Background: Neuropsychiatric symptoms in Parkinson's disease (PD) may increase dementia (PDD) risk. The predictive value of these symptoms, however, has not been compared to clinical and demographic predictors of future PDD. Methods: 325 PD participants completed baseline neuropsychiatric and MDS-Task Force Level II assessments.

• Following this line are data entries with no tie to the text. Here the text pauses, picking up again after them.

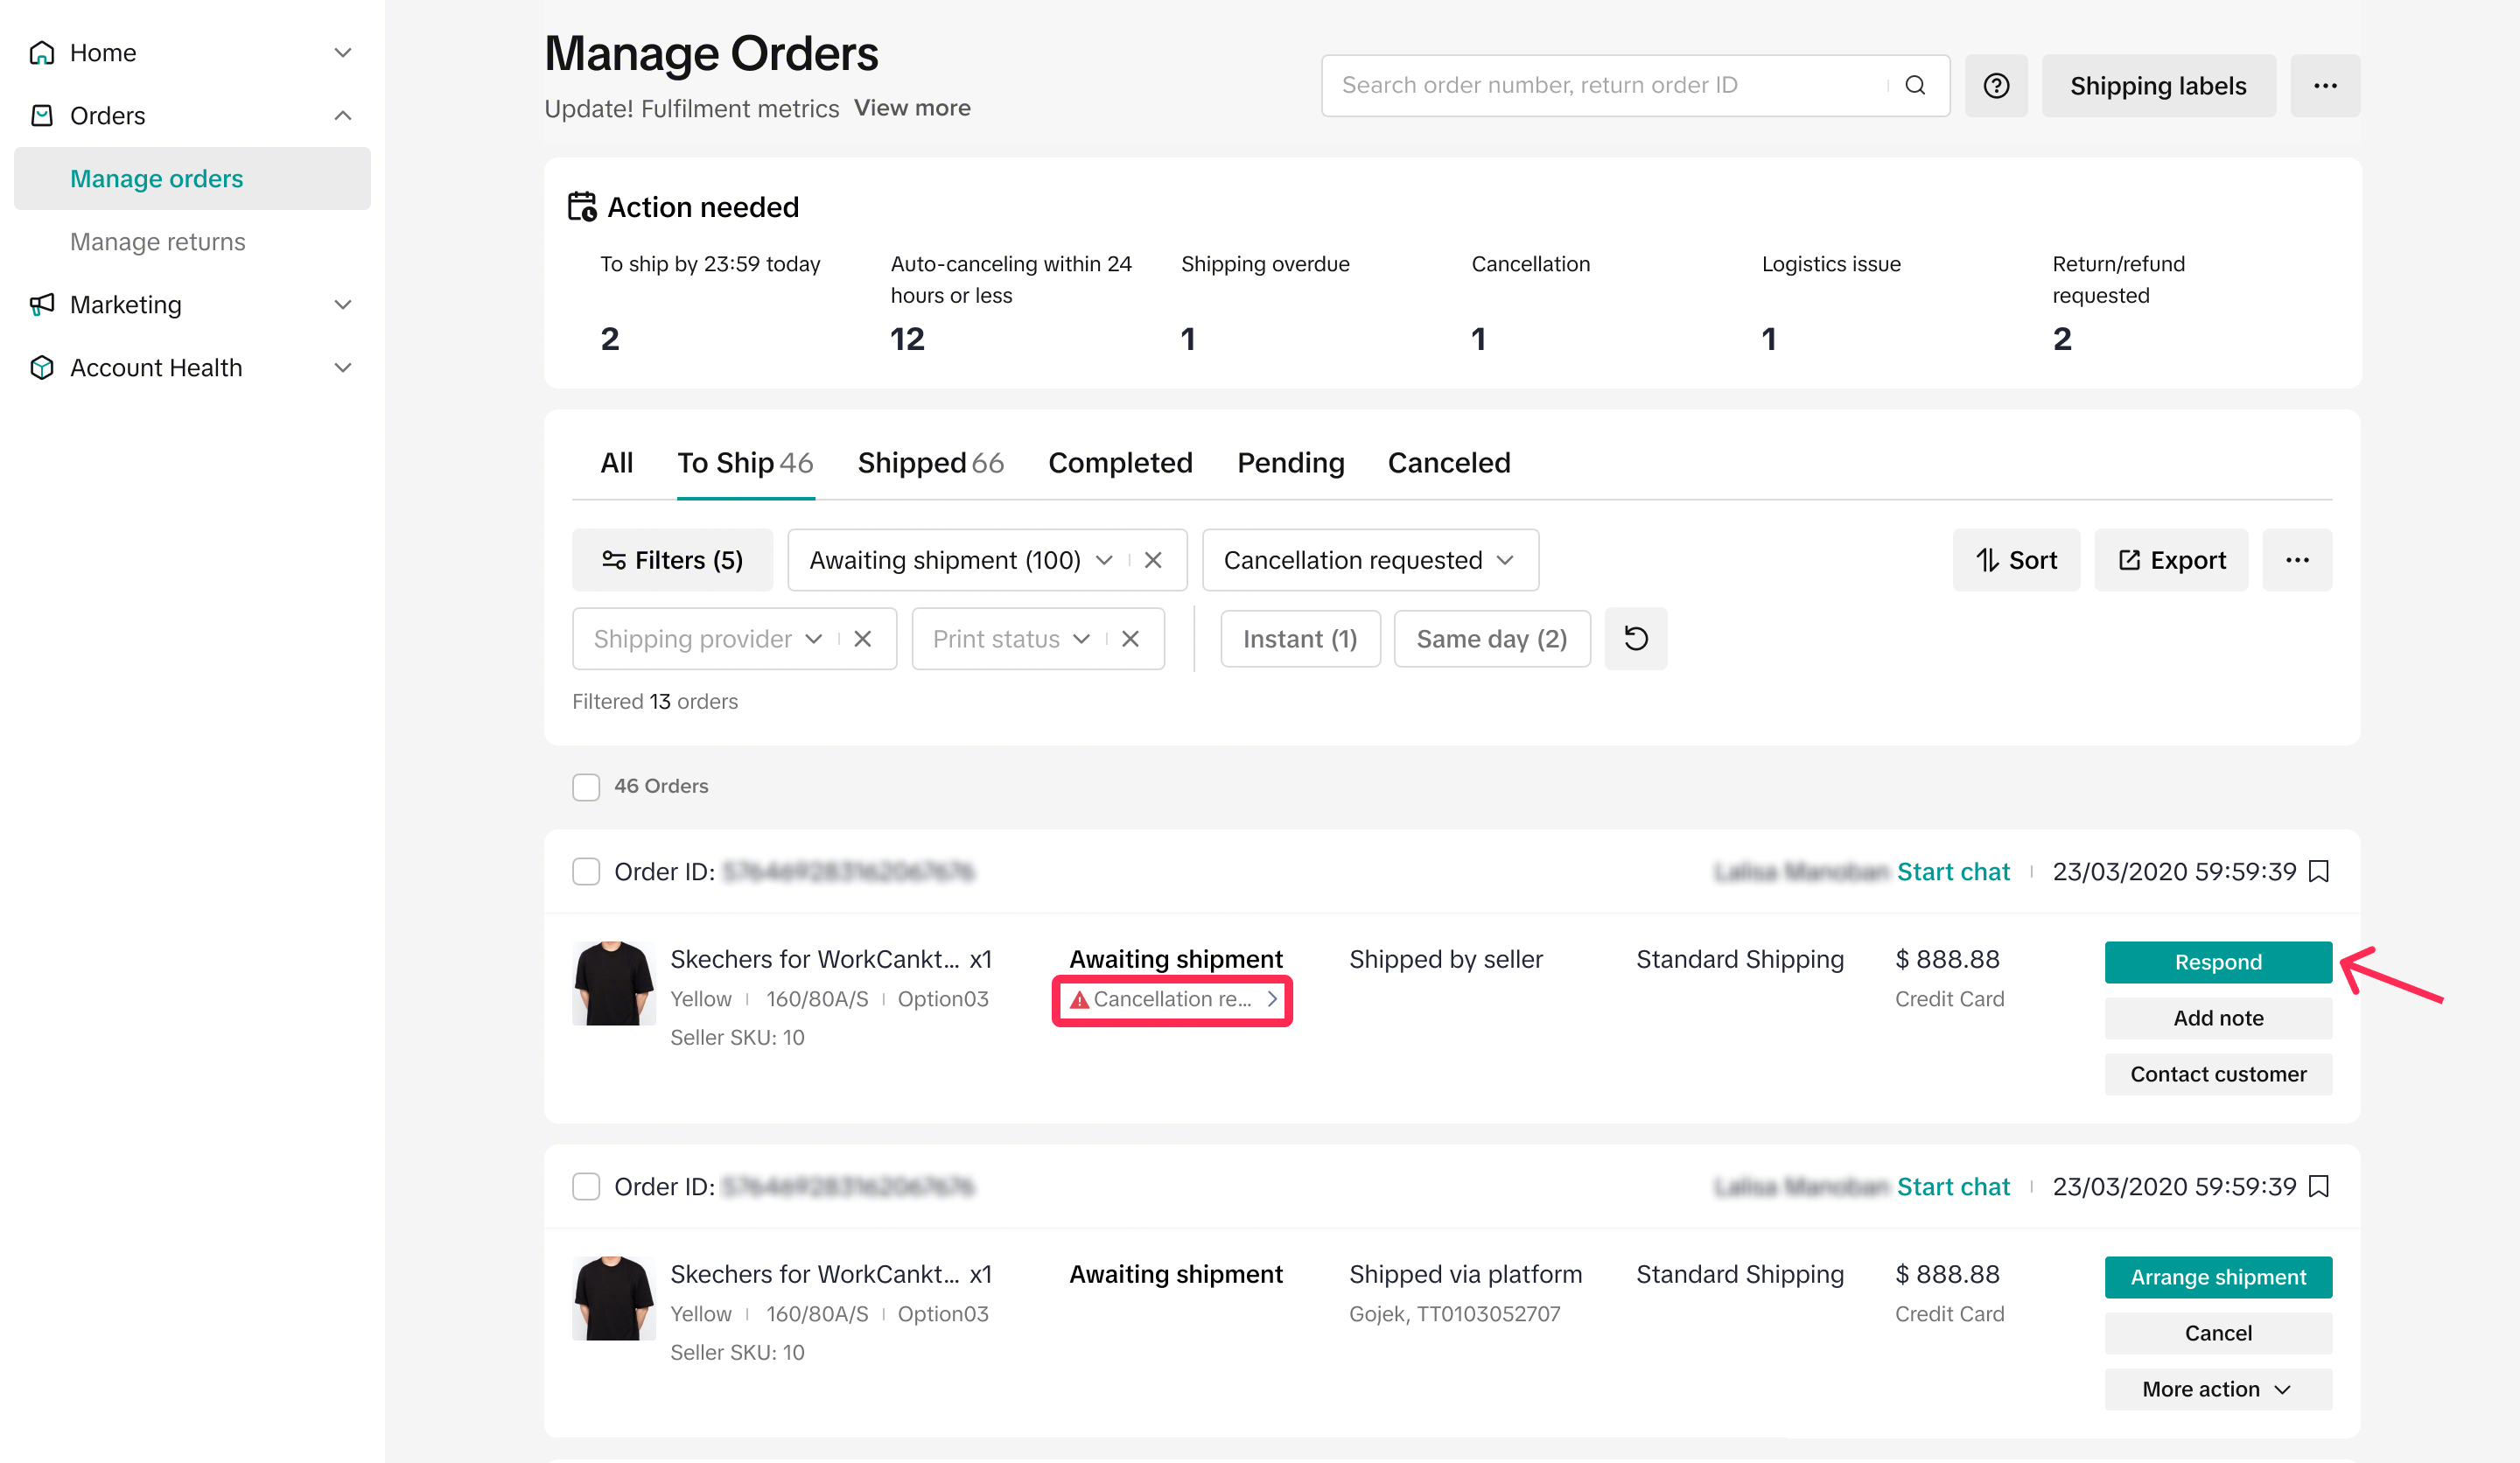The width and height of the screenshot is (2520, 1463).
Task: Check the 46 Orders select-all checkbox
Action: click(586, 786)
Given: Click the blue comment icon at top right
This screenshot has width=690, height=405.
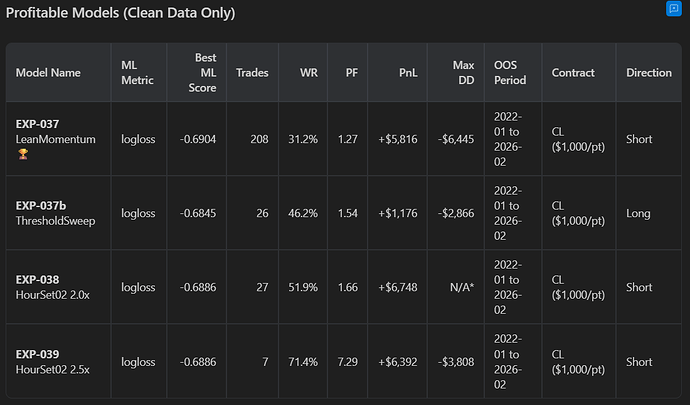Looking at the screenshot, I should [x=673, y=9].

Of these, 195 non-demented individuals were followed-up over a four-year period to detect conversion to PDD; 51 developed PDD. ROC analysis tested associations between baseline neuropsychiatric symptoms and conversion to PDD. The probability of developing PDD was also modelled as a function of neuropsychiatric inventory (NPI) total score, PD Questionnaire (PDQ) hallucinations, PDQ anxiety and contrasted to cognitive ability, age and motor function. Leave-one-out information criterion was used to evaluate which models provided useful information when predicting future PDD. Results: The PDD group experienced greater levels of neuropsychiatric symptoms compared to the PD-MCI and PD-N groups at baseline. Few differences were found between the PD-MCI and PD-N groups. Five neuropsychiatric measures were significantly, but weakly, associated with future PDD. The strongest was NPI total score: AUC=0.66 [0.55-0.76]. There was, however, no evidence that it contained useful out-of-sample predictive information of future PDD (delta ELPD=1.6 (SD 2.4)); Similar results held for PDQ hallucinations and PDQ anxiety. In contrast, cognitive ability (delta ELPD=35 (SD 8)) and age (delta ELPD=11 (SD 5)) provided useful predictive information of future PDD. Conclusions: Cognitive ability and age strongly out-performed neuropsychiatric measures as markers of developing PDD within four years. Therefore, neuropsychiatric symptoms do not appear to be useful markers of PDD risk.